_Aim of the task_
Copy only the lines between the one containing "Click the WordPress logo icon in sidebar" and the end of the records, both included, leaving out pictures.

□ □ □ □

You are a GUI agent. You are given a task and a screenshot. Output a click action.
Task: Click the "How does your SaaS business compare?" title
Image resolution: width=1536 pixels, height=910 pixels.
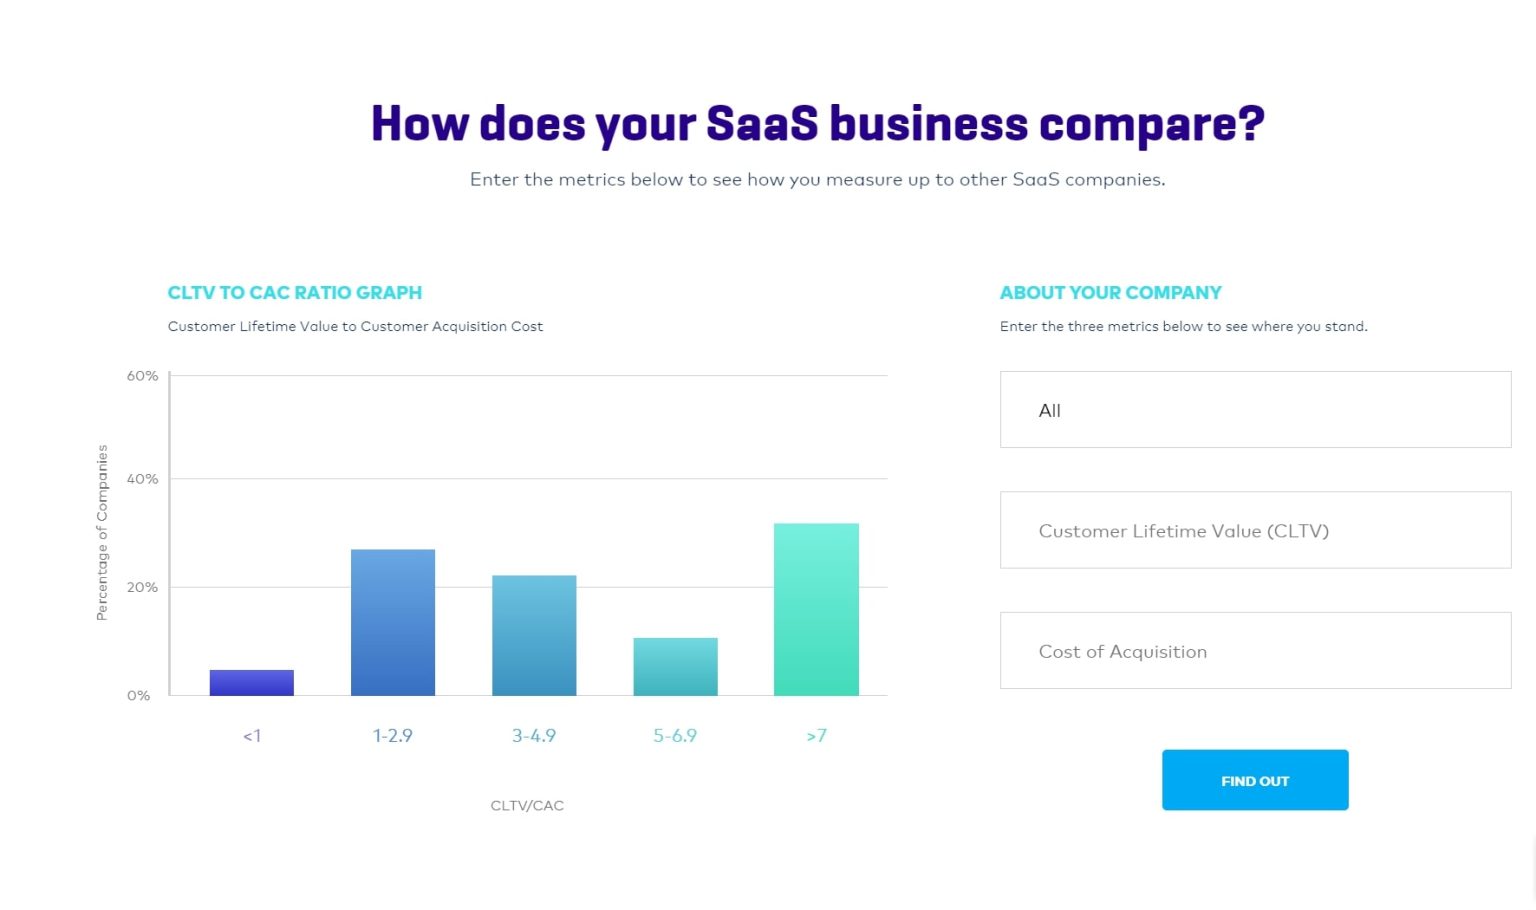[x=817, y=122]
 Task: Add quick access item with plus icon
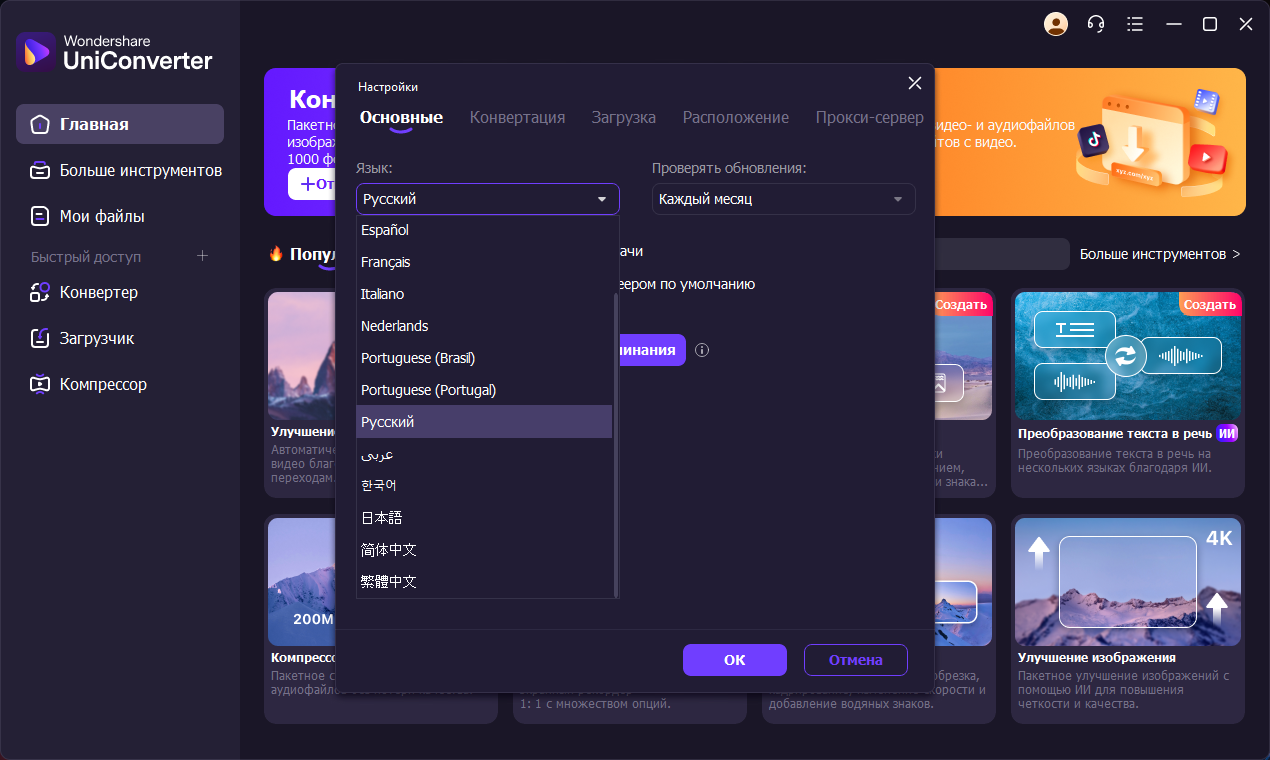point(202,256)
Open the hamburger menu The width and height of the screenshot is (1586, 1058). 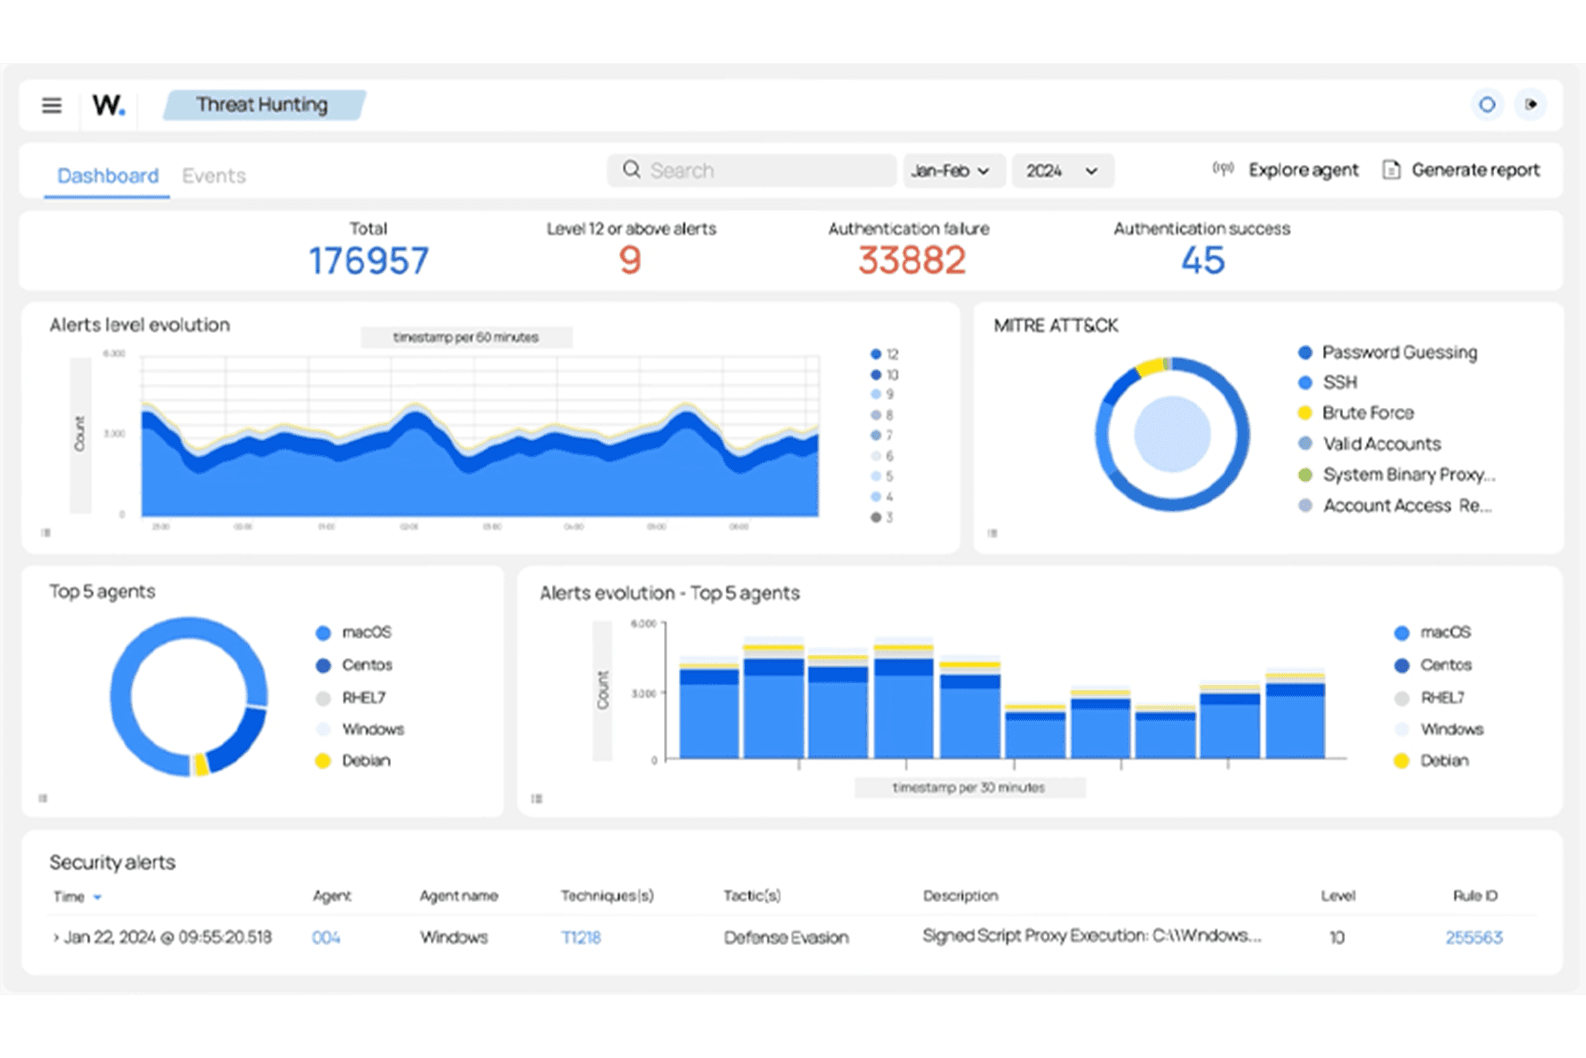click(x=51, y=105)
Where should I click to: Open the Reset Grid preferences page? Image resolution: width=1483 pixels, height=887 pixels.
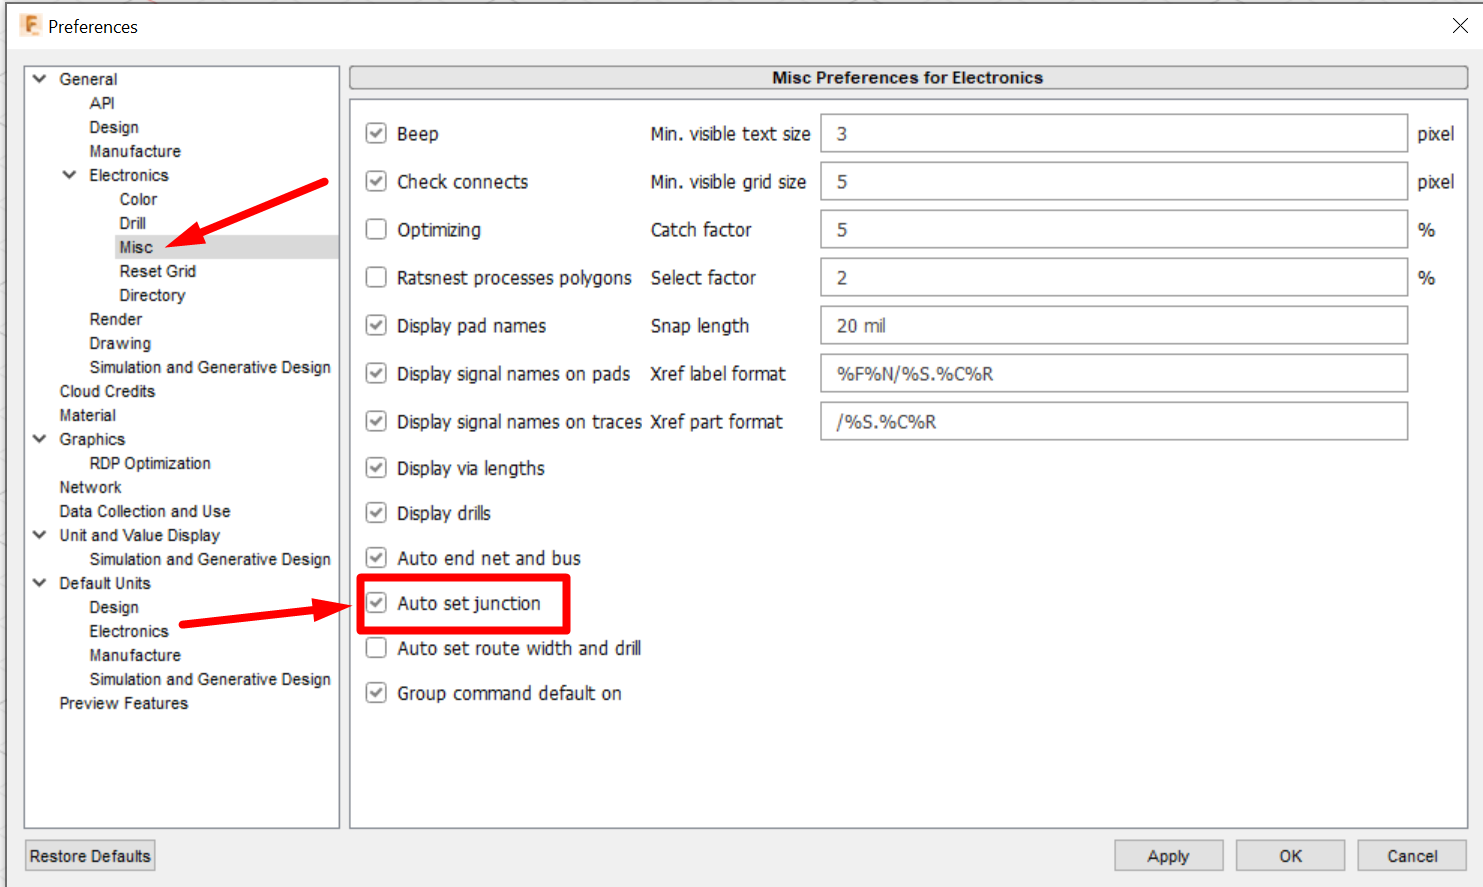point(157,271)
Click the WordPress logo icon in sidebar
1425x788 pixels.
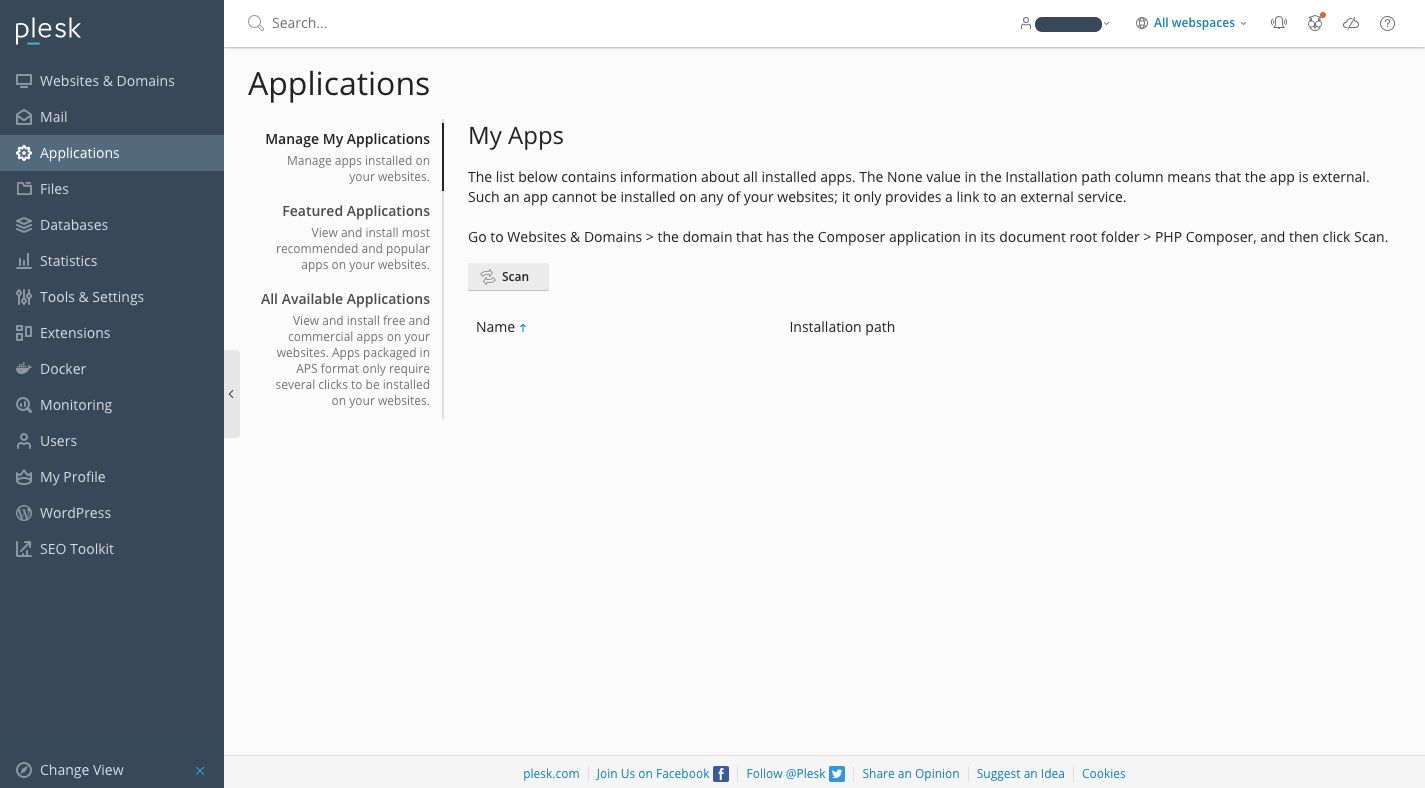24,513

□ □ □ □

_Solution for this task_
Click the WordPress logo icon in sidebar
1425x788 pixels.
24,513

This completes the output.